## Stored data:
──────
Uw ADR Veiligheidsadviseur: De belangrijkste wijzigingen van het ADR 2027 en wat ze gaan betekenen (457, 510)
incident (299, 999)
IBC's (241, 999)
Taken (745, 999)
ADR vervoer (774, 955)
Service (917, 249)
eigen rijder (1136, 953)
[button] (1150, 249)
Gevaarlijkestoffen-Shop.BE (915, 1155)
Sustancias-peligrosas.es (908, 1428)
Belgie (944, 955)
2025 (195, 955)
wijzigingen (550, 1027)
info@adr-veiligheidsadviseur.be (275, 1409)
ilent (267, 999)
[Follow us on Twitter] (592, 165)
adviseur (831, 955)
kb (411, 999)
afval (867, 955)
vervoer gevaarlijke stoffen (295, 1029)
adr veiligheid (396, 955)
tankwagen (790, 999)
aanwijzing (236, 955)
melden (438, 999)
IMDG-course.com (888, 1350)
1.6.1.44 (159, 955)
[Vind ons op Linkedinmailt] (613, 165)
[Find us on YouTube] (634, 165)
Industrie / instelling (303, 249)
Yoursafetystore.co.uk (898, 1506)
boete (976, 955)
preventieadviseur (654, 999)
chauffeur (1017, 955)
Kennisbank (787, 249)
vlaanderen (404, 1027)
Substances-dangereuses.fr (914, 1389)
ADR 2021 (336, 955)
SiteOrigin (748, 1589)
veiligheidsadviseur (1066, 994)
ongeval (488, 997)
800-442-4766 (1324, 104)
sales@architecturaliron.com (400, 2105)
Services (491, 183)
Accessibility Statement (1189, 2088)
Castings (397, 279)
──────
## Instructions to follow:
Of the lines above, copy each that contains "vervoer".

## Answer for this exercise:
ADR vervoer (774, 955)
vervoer gevaarlijke stoffen (295, 1029)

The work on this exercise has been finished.